Can a city, metro area, or state be carried by one sub-district? Chicagoans bristle at Detroit comparisons, but remember that, even as the city of Detroit collapsed, Oakland County, at 1.26 million people (about the same size as core Chicago), prospered as one of America’s premier upscale business-oriented suburban counties. The success of Oakland County did not stop value destruction on a large scale in other parts of the region, nor did it mean that the Detroit region was somehow not in major decline. Chicago is by no means Detroit, but the same principle applies: the success of a sub-district can’t be used as evidence for the health of the whole.
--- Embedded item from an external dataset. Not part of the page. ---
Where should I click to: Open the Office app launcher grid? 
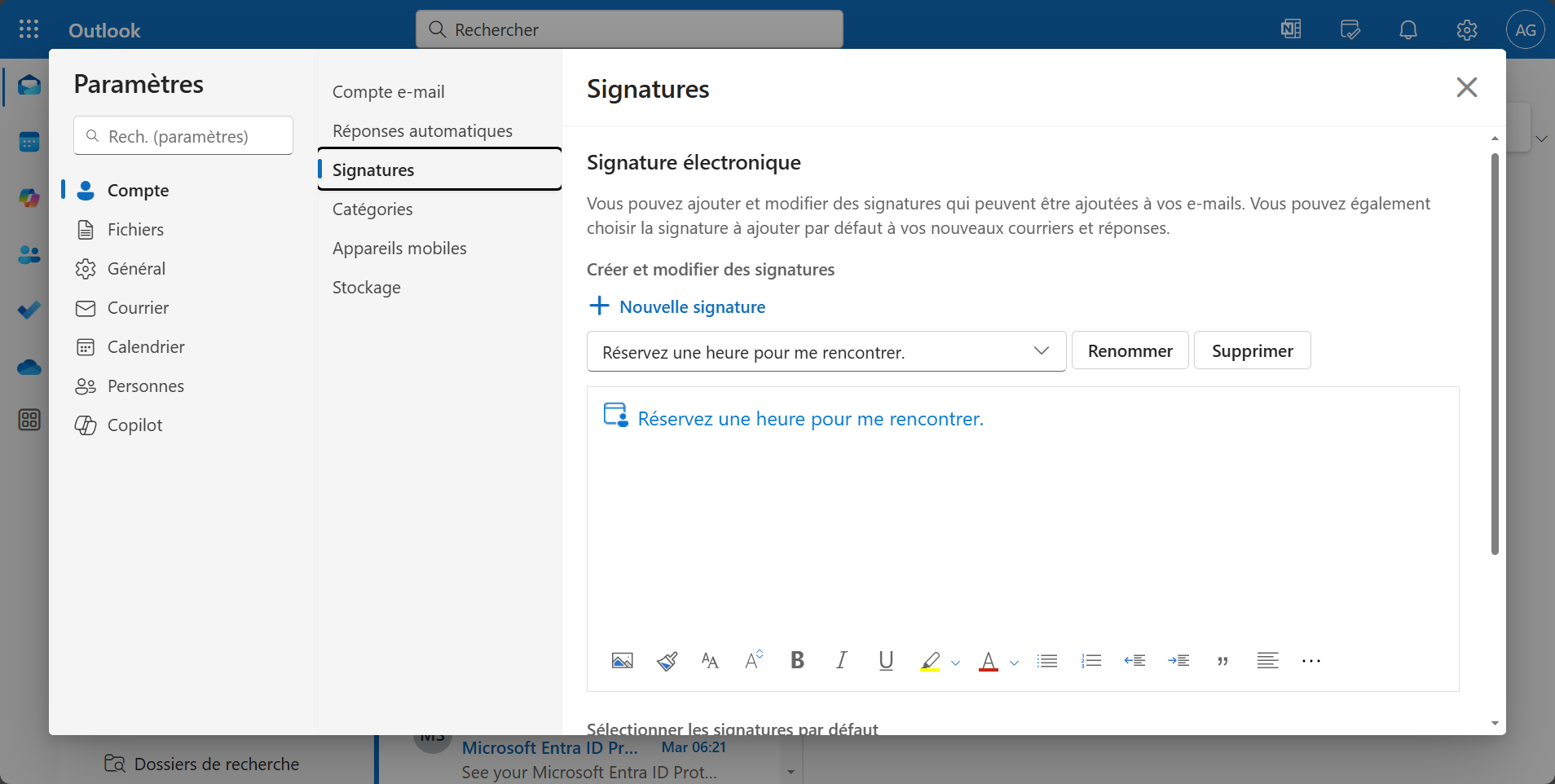click(29, 30)
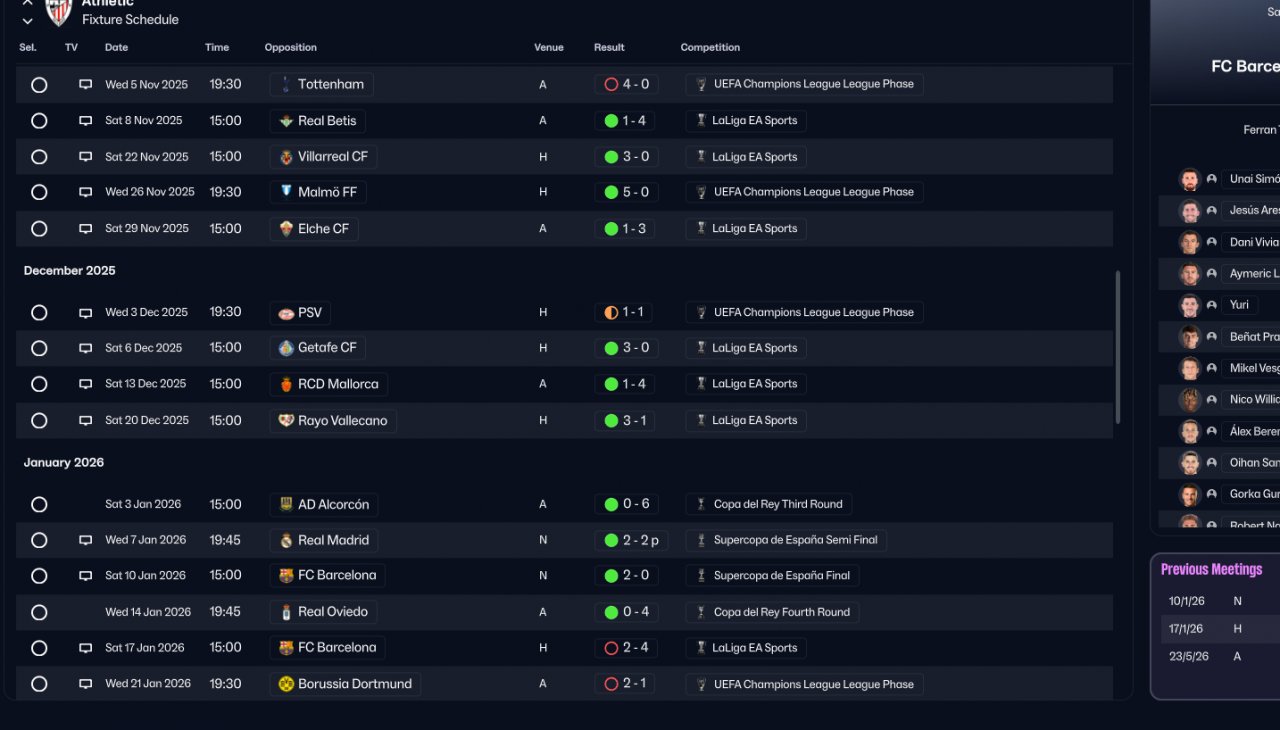Click the TV icon for Tottenham fixture
This screenshot has height=730, width=1280.
86,85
Which brings us back to talent. One reason that demand, and thus prices, are lower in Chicago is that the city does not attract the same caliber of talent as the coastal superstar cities and thus generates lower-value economic activity. Peter Thiel caused a stir when he said, in Chicago no less, “If you are a very talented person, you have a choice: You either go to New York or you go to Silicon Valley.” This is hyperbole, to some extent, but it is true that the highest-value industries and highest-talent people have tended to cluster in a few cities. Chicago gets some of this but not nearly enough to compete with the coasts. As Charles Murray wrote in Coming Apart:

It is difficult to hold a nationally influential job in politics, public policy, finance, business, academia, information technology, or the media and not live in the areas surrounding New York, Washington, Los Angeles, or San Francisco. In a few cases, it can be done by living in Boston, Chicago, Atlanta, Seattle, Dallas, or Houston—and Bentonville, Arkansas—but not many other places.
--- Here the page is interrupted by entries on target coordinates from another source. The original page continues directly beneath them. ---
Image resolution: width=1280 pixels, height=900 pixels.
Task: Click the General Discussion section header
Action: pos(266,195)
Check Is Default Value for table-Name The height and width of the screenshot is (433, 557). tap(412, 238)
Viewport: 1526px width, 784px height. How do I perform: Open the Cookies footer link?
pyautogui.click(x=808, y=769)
In detailing the geography of talent, Murray also showed where graduates of Harvard, Princeton, and Yale (HPY) reside:

As mature adults, fully a quarter of the HPY graduates were living in New York City or its surrounding suburbs. Another quarter lived in just three additional metropolitan areas: Boston (10 percent), Washington (8 percent), and San Francisco (7 percent). Relative to the size of their populations, the Los Angeles and Chicago areas got few HPY graduates–just 5 percent and 3 percent, respectively. Except for the Philadelphia and Seattle areas, no other metropolitan area got more than 1 percent.

Again, Chicago is on the list, but clearly at a level below the top cities.

Attracting “college graduates” is good, and it’s an easy statistic to track, but not all graduates are created equal. Chicago draws heavily from Big Ten-type schools—good, but not the best. Even there, the cream of those schools is often skimmed off and sent to the coasts, such as the engineering talent from the University of Illinois that built some of Silicon Valley’s most famous companies like Netscape, YouTube, Yelp, Siebel Systems, and AMD.

While there is genuine world-class talent in Chicago, the city overall is semi-elite. It lacks the gravitational draw of the coastal superstars, as well as the high-value sectors that spin off the oceans of cash keeping those cities afloat even in the face of terrible governance. The demand to live in Chicago is qualitatively different. This is not a popular statement in the Windy City, but it’s the truth.

It is possible to be a very successful semi-elite city. There are many reasons to believe Chicago will pull it off, despite the bad headlines. But Yglesias’s decline scenario is one that local leaders and citizens dismiss at their peril.